Der US-Amerikaner an sich hat ja vieles erfunden: Kaugummi, koffeinhaltige Erfrischungsgetränke – und, natürlich, den Comic. Zumindest sagen das die US-Amerikaner, und natürlich haben sie gute Argumente auf ihrer Seite, wenn man sich den Comic als kulturelles Phänomen seit dem frühen 20. Jahrhundert ansieht, wer die großen Namen und Verlage sind und so weiter. Andererseits ist diese Sichtweise ständigen Blickerweiterungen ausgesetzt; Scott McCloud etwa sucht die Spuren des modernen Comics in ägyptischen Hieroglyphen, im Teppich von Bayeux und anderen Werken, die weit in die Vergangenheit reichen. In solchen und ähnlichen Bemühungen, eine Kontinuität visuellen Erzählens im Sinne einer Bildgeschichte (mehr dazu später) herzustellen, ordnete sich auch der Workshop „Vom Spruchband zur Sprechblase.
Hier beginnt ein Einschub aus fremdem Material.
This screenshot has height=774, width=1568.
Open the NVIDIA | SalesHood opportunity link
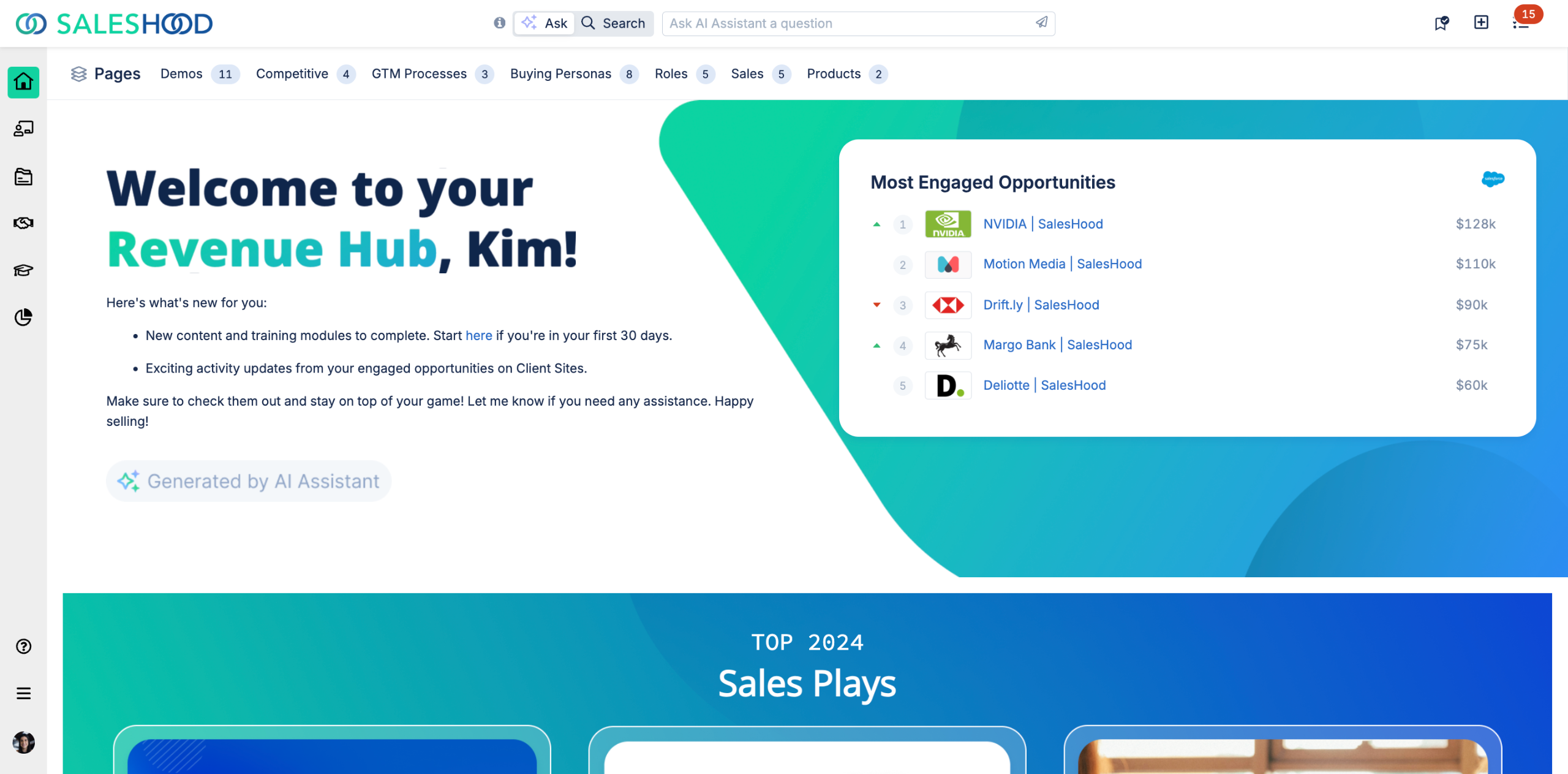point(1042,224)
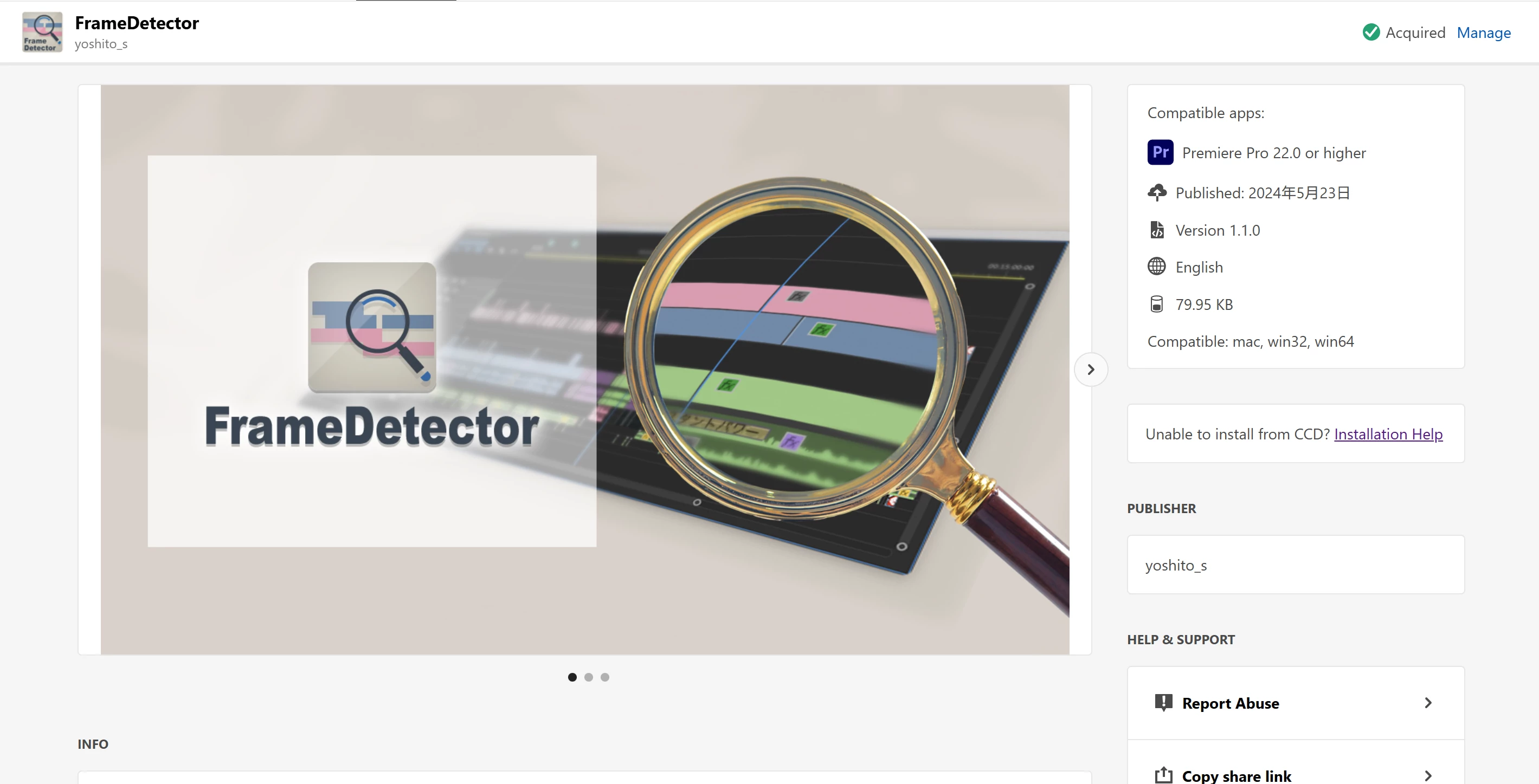The image size is (1539, 784).
Task: Click the Report Abuse row
Action: click(x=1295, y=703)
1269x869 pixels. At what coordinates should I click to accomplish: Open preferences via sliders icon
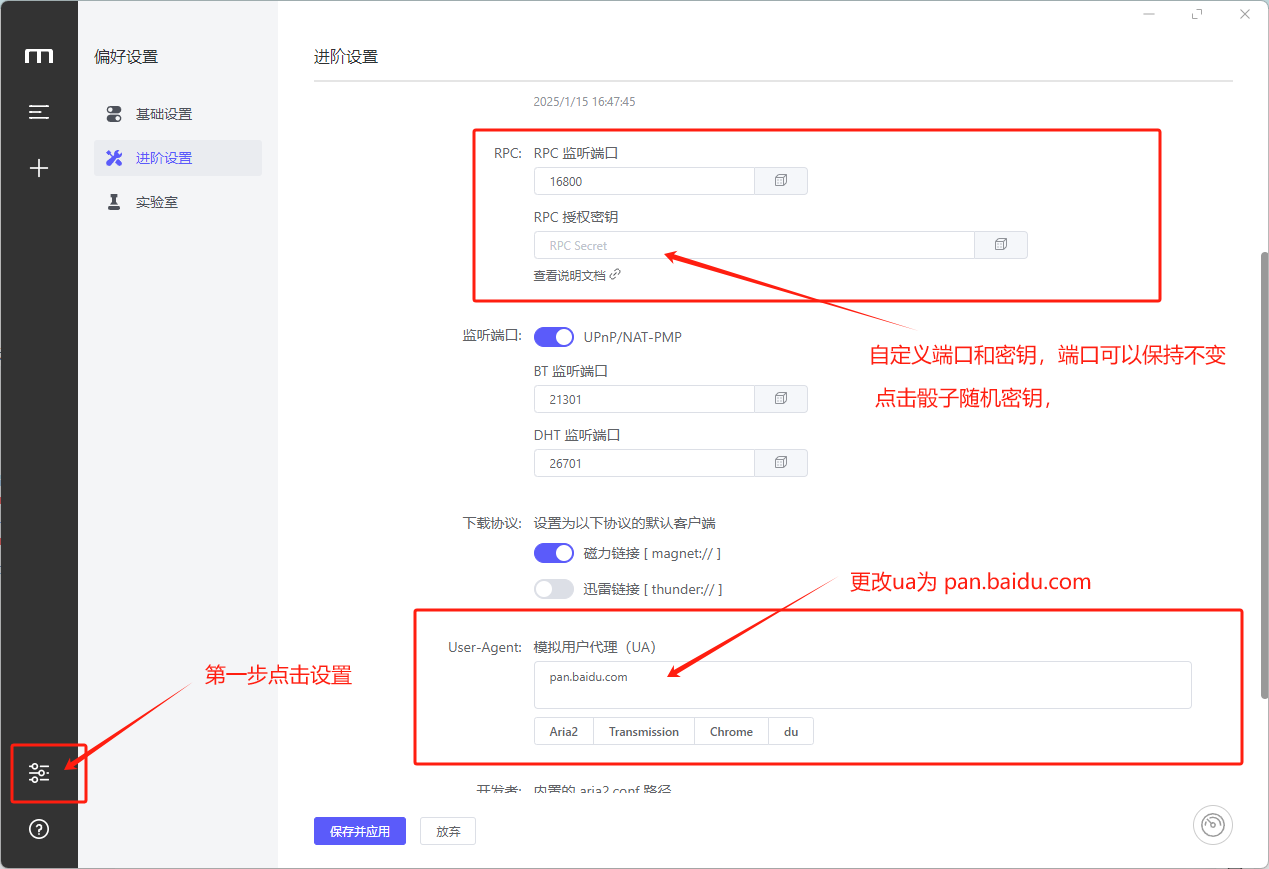coord(39,772)
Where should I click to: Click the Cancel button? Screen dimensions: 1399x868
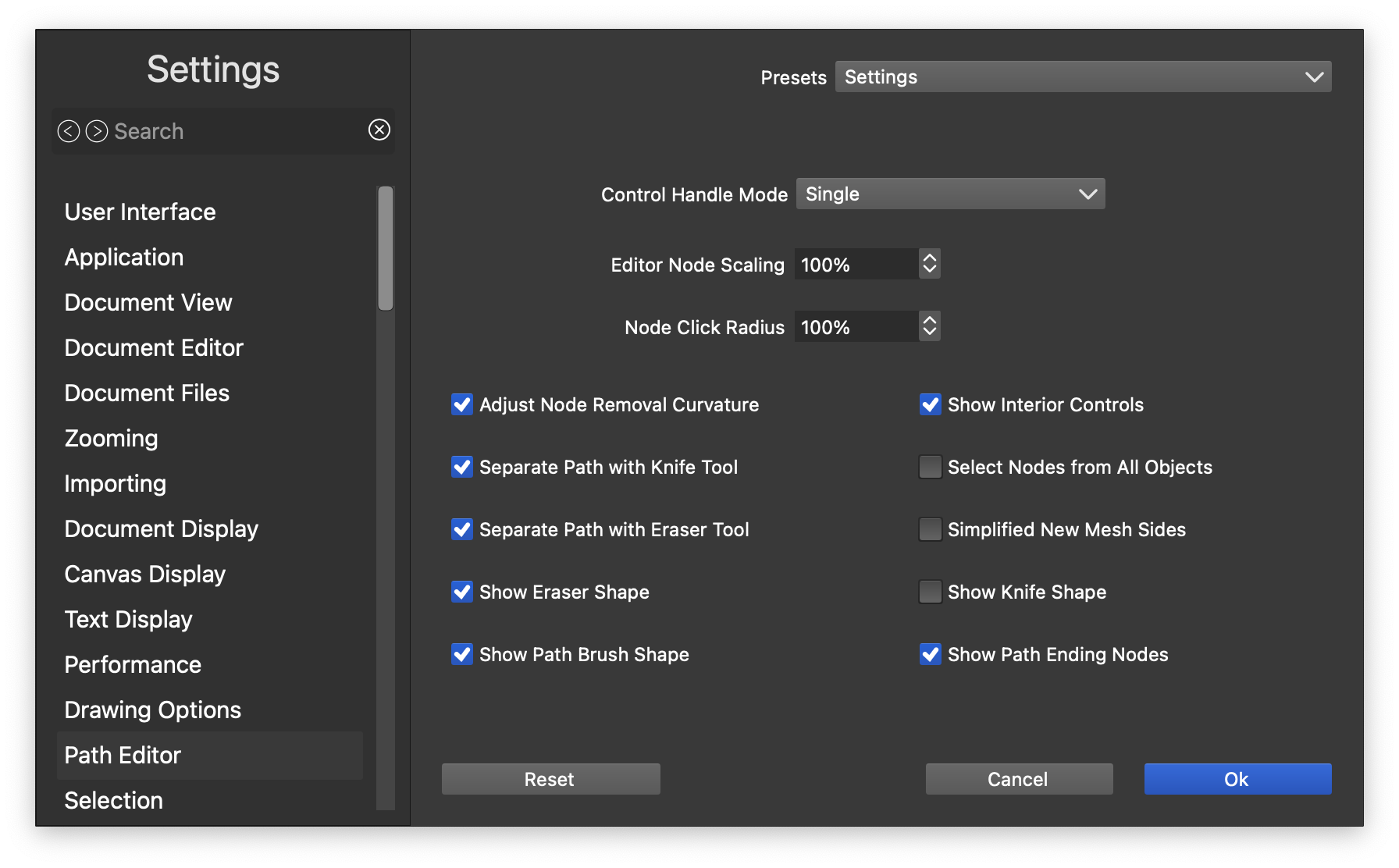pyautogui.click(x=1019, y=779)
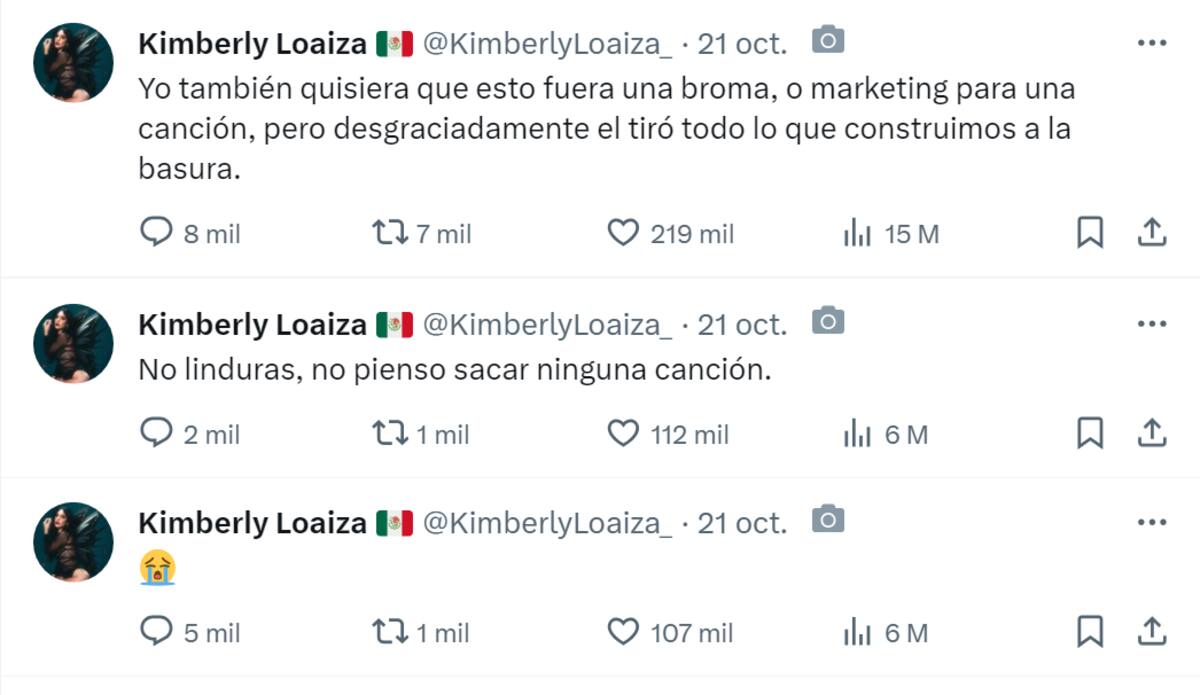The height and width of the screenshot is (695, 1200).
Task: Open more options for the first tweet
Action: [x=1152, y=43]
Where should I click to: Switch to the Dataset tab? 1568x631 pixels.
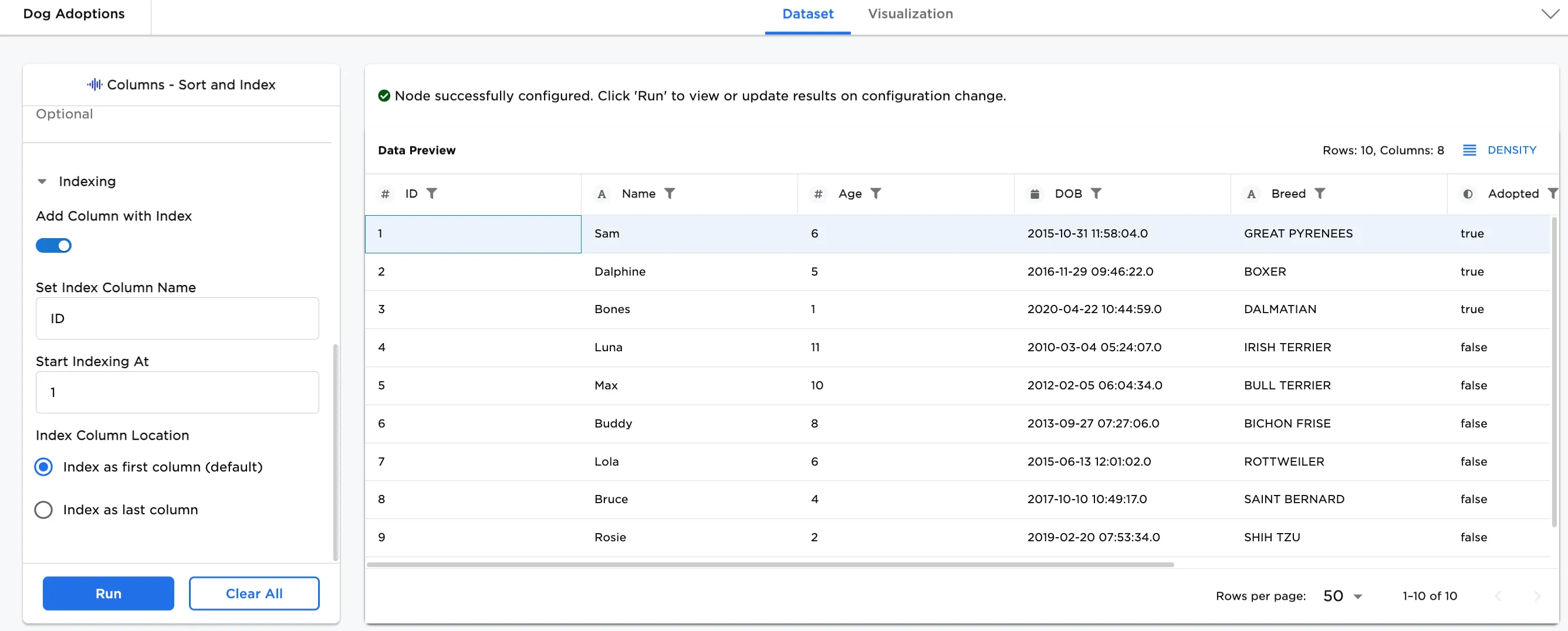[x=807, y=13]
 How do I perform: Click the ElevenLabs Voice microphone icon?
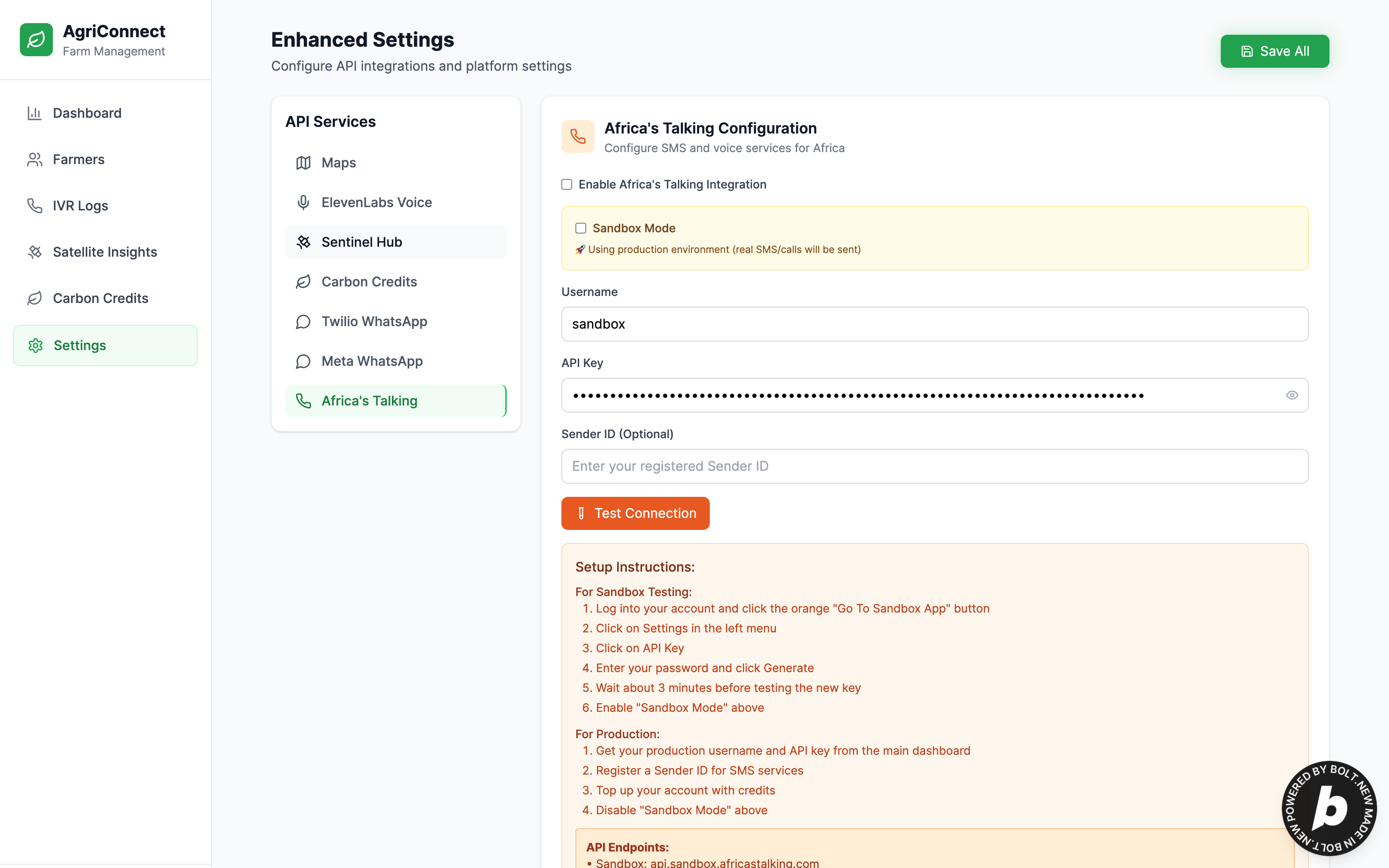tap(303, 202)
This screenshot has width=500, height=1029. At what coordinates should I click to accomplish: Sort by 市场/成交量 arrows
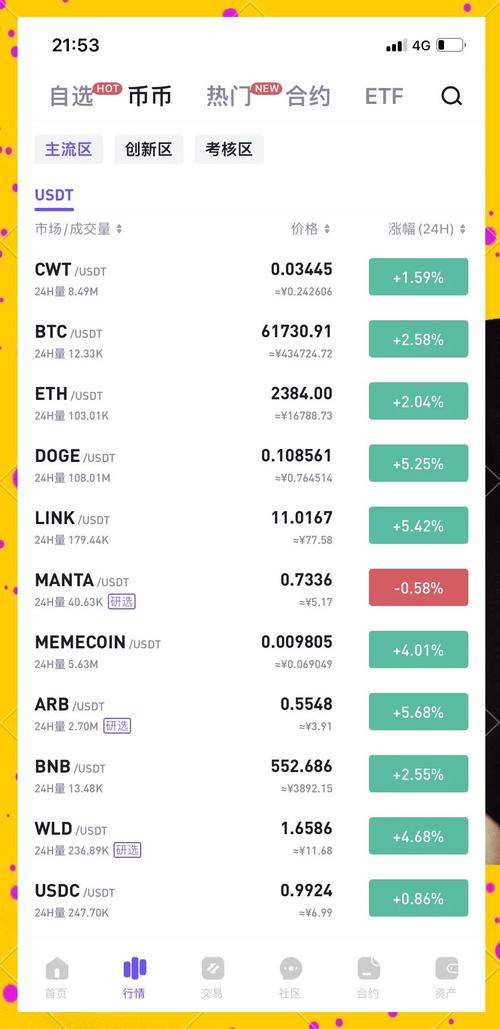click(119, 229)
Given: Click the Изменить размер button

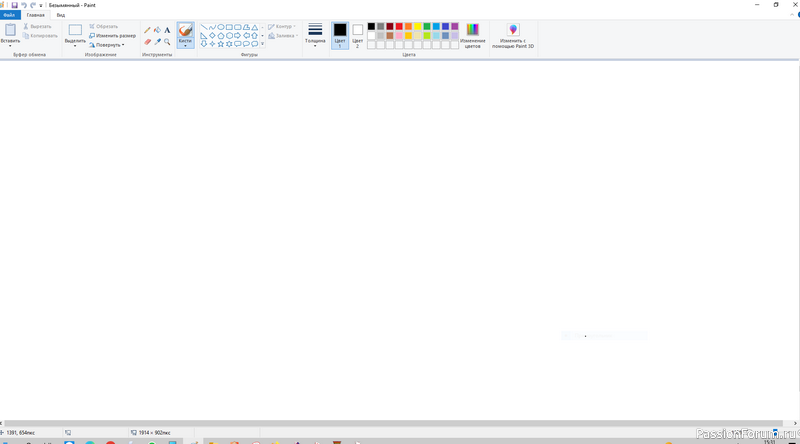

Comics des Mittelalters – Mittelaltercomics“ ein, zu dem sich Forscherinnen und Forscher aus verschiedenen Disziplinen (Kunstgeschichte, Neu-Germanistik und germanistische Mediävistik, Anglistik, Romanistik, Niederlandistik, Fachdidaktik, Medienwissenschaft…) und Ländern (Deutschland, Österreich, Niederlande) versammelten. Wieso Mittelalter und Comics? Es handelt sich hierbei um Thema, das bislang in der Forschung nur punktuell aufgegriffen wird, an sich aber vor allem für die Mediävistik (also die ‚Mittelalterforschung‘) von großer Bedeutung ist – nicht nur, weil sich die Literatur- und Kulturwissenschaften allgemein gegenüber Comics geöffnet haben, sondern weil viele Themenfelder der Comicforschung (Intertextualität, Intermedialität, Narratologie, Rezeption) auch wichtige Arbeitsbereiche der Mediävistik sind.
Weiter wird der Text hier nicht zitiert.